Netanyahu surprisingly wins election

JERUSALEM - Benjamin Netanyahu swept to a stunning election victory on Wednesday, securing a third straight term for an Israeli leader who has deepened tensions with the Palestinians and infuriated key ally Washington.
After a close-fought campaign, Netanyahu’s rightwing Likud party confounded expectations and won 30 of the 120 seats in parliament, against 24 for rivals the centre-left Zionist Union.
It was a victory that Netanyahu himself described as “against all the odds”, proving him once again to be Israel’s master of political brinkmanship.

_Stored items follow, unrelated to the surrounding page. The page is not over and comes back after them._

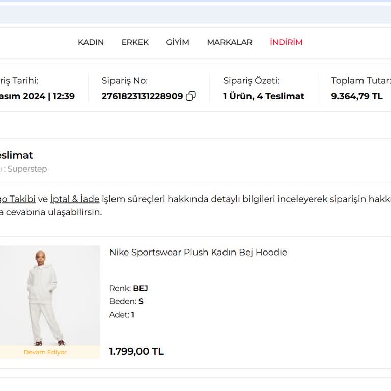The height and width of the screenshot is (391, 391).
Task: Open the ERKEK category
Action: click(135, 42)
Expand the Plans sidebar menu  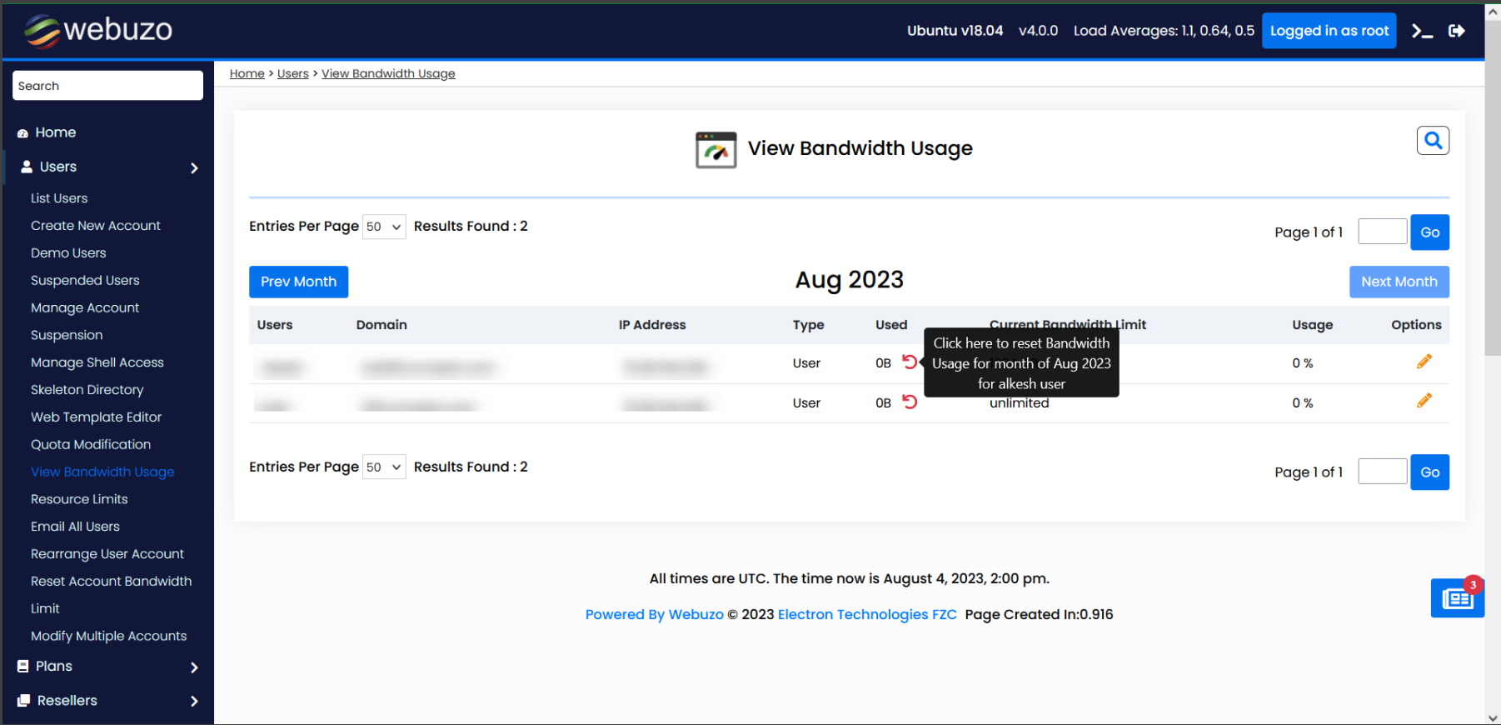pyautogui.click(x=107, y=667)
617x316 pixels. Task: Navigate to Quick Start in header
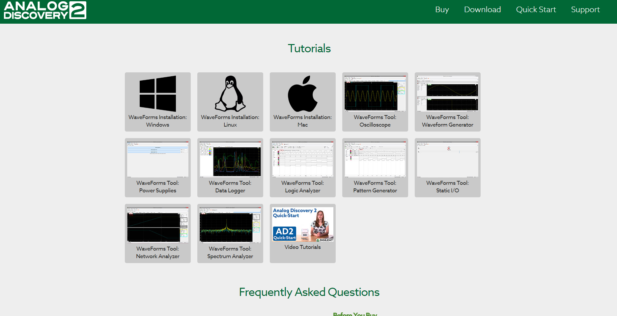(x=536, y=10)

In a symbolic visit to the Western Wall, the holiest site for Jewish prayer, Netanyahu gave thanks for his reelection. “I am moved by the weight of the responsibility the people of Israel have placed on my shoulders,” he said. “I appreciate this decision, of the citizens of Israel, to elect me and my partners.”
But the prospect of a new term for the hawkish premier, who lurched further to the right during the campaign, is likely to cast a long shadow over Israel’s shattered relationship with the Palestinians and its strained ties with the US administration.

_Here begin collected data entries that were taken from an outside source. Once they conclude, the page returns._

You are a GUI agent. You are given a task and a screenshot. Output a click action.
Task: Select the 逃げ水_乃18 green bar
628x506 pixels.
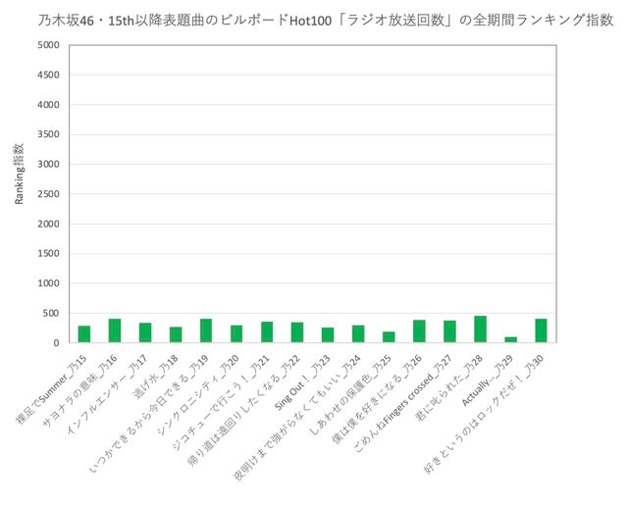(x=176, y=334)
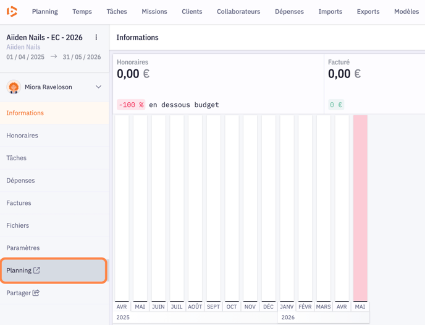Open the Temps menu in top navigation

click(82, 12)
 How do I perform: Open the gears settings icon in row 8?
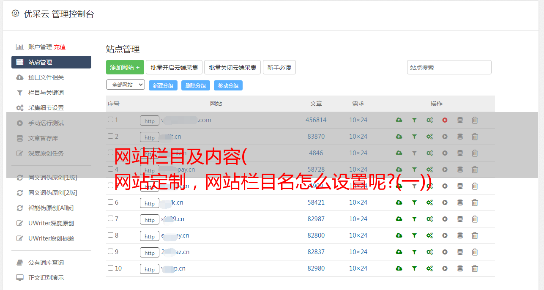pos(429,235)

Although the Palestinians had harboured little illusion the vote would bring about any fundamental change, they said the prospect of yet another Netanyahu government would spur them to accelerate their already-advanced diplomatic campaign for statehood.
Chief Palestinian negotiator Saeb Erakat pledged to “speed up, pursue and intensify” all diplomatic efforts, including an imminent move to lodge a complaint against Israel for alleged war crimes at the International Criminal Court in The Hague. Palestinian president Mahmud Abbas is ready to work with any Israeli government that supports Palestinian statehood, his spokesman said.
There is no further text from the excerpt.